Milano, il calcio femminile e il fascismo: “Giovinette” di Federica Seneghini a Duemilalibri

La storia vere della prima squadra di calcio femminile, nata a Milano, che dovette fare i conti con il fascismo e con una società sessista

duemilalibri 2021 Federica meneghini e marco Giani

Un romanzo, un saggio, una storia del costume e di una Milano degli anni Trenta, un manuale di lotta e di rivoluzione pacifica sotto il segno della cultura e dello sport: Giovinette – le calciatrici che sfidarono il duce è il romanzo della giornalista del Corriere della Sera Federica Seneghini, contenente un saggio dello storico e ricercatore gallaratese Marco Giani, che è stato presentato a Duemilalibri ieri sera, giovedì 28 ottobre.

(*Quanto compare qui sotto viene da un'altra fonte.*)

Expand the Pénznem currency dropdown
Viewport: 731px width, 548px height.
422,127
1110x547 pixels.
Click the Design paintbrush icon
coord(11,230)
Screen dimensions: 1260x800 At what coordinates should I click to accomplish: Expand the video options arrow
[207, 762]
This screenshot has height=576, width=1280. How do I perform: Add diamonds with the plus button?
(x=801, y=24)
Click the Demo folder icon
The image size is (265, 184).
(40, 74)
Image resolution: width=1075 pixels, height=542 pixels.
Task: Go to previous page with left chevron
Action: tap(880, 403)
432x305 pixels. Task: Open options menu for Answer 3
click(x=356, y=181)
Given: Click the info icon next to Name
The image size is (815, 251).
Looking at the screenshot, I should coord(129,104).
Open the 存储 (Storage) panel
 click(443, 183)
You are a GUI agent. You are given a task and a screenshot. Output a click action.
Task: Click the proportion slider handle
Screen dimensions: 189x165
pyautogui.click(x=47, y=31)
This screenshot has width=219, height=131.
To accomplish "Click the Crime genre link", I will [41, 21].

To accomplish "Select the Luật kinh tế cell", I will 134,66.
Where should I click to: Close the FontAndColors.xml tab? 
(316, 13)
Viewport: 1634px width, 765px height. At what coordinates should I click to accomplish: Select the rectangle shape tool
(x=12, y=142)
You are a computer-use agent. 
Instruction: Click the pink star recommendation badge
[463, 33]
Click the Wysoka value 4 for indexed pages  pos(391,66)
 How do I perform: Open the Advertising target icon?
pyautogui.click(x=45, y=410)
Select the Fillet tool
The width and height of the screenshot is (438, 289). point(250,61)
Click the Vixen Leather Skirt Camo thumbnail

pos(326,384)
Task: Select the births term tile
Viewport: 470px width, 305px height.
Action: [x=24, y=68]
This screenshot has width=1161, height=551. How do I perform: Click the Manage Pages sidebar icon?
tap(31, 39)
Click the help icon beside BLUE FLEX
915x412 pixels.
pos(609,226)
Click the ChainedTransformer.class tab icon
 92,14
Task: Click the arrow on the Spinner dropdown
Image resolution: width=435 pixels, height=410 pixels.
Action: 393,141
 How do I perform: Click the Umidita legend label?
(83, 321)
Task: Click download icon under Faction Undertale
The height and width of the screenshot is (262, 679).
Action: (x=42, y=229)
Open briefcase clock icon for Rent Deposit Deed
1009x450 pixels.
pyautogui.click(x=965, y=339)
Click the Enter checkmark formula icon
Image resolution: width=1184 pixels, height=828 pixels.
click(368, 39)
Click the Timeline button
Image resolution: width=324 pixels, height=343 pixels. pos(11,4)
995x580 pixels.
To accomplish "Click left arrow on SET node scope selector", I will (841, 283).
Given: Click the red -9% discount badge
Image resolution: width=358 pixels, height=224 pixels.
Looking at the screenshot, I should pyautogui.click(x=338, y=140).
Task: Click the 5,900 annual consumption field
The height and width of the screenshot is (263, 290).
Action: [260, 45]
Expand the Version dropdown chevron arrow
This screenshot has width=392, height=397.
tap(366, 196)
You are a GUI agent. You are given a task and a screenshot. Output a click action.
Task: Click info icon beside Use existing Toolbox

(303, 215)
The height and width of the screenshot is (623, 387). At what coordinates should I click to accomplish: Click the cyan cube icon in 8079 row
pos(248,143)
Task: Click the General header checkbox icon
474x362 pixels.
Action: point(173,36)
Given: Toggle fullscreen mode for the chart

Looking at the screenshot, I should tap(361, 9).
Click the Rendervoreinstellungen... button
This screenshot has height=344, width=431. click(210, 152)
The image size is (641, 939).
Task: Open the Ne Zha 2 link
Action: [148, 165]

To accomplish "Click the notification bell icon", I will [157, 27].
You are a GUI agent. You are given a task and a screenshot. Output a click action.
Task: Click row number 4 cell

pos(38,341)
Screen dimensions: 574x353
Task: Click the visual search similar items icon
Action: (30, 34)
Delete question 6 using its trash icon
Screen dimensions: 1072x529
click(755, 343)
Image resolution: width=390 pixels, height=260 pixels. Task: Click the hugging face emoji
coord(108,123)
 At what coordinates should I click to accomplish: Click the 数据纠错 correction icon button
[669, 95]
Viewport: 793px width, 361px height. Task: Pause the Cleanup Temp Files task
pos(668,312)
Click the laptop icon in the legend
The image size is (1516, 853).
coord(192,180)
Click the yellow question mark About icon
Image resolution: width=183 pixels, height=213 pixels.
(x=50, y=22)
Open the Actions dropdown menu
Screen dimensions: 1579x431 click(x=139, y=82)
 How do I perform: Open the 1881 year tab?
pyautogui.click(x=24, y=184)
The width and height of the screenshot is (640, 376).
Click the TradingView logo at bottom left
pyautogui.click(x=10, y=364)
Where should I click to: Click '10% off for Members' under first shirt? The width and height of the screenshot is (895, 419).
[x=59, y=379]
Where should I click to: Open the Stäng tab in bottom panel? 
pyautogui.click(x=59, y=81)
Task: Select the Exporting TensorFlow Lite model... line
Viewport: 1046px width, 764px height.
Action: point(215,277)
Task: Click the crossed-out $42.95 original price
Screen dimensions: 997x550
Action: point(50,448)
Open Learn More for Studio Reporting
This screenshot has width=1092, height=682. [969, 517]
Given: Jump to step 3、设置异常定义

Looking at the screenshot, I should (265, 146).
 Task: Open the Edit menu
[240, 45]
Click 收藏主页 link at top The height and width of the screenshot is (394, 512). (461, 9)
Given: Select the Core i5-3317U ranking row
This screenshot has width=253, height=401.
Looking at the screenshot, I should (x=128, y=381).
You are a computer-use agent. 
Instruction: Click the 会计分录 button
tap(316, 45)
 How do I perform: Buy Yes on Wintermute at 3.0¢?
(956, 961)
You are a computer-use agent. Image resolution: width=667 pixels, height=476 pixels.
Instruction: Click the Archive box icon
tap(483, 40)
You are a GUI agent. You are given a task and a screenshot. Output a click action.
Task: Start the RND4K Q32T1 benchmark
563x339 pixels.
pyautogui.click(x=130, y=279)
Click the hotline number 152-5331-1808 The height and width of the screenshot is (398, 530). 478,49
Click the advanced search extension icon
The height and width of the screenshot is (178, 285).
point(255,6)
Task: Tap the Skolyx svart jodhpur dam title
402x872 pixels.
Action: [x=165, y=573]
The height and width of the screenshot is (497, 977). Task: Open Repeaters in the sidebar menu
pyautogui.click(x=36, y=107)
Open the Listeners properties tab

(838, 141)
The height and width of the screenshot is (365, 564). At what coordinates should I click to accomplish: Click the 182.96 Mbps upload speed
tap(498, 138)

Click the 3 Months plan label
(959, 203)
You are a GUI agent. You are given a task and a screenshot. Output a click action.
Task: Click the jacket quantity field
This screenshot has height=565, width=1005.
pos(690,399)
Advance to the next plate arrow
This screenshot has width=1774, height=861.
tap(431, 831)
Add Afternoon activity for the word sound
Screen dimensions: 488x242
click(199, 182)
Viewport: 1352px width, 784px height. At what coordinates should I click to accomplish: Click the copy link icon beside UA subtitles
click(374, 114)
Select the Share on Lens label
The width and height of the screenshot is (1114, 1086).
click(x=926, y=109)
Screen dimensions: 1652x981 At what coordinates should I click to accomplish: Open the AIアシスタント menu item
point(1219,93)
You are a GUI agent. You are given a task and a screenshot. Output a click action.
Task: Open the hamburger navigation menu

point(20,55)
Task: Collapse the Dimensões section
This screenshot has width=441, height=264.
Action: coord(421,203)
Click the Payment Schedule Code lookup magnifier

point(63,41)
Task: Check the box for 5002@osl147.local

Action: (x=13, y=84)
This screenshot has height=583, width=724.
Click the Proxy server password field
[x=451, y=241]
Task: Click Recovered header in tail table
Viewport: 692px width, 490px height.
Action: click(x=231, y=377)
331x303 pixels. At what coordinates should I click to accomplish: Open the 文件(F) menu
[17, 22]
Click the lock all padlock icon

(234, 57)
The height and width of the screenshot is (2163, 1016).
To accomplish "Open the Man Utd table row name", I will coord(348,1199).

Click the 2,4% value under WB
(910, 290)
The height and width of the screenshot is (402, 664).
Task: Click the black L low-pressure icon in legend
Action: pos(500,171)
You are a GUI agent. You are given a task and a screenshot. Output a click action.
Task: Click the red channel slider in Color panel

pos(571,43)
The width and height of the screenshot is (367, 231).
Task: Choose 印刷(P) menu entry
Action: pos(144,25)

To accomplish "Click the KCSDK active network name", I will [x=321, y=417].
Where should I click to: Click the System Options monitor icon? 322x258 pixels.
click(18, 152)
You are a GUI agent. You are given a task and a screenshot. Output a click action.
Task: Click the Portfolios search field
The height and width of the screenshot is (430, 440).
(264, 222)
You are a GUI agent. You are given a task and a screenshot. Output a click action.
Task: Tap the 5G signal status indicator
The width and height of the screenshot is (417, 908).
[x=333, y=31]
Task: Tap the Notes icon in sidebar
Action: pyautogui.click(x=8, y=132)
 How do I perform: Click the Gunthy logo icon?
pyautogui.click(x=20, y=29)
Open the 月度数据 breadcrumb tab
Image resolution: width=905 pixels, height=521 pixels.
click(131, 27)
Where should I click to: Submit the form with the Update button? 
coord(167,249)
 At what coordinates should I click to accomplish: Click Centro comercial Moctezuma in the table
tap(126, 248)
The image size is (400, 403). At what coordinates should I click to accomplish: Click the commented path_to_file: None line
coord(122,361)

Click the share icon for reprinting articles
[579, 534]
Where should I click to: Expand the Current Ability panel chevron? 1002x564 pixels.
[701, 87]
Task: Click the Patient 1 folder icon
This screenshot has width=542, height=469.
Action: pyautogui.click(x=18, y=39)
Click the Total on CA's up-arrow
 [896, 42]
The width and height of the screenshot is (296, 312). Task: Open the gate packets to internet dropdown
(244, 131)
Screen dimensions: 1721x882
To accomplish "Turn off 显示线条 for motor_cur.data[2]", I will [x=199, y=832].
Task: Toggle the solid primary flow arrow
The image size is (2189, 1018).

Al centro di Giovinette la nascita del calcio femminile italiano, nato nel capoluogo meneghino nel 1933, in pieno ventennio fascista, quando questo sport declinato al femminile non era nemmeno contemplato. Erano delle ragazze comuni – chi faceva la sarta, chi l’insegnante, chi la commessa nei negozi – legate da una profonda amicizia e da un sentire comune: «Erano desiderose di trovare qualcosa che le togliesse la noia, le facesse evadere dalla quotidianità e le facesse divertire. Una squadra che dal nulla, poco alla volta, si conquista un universo maschile».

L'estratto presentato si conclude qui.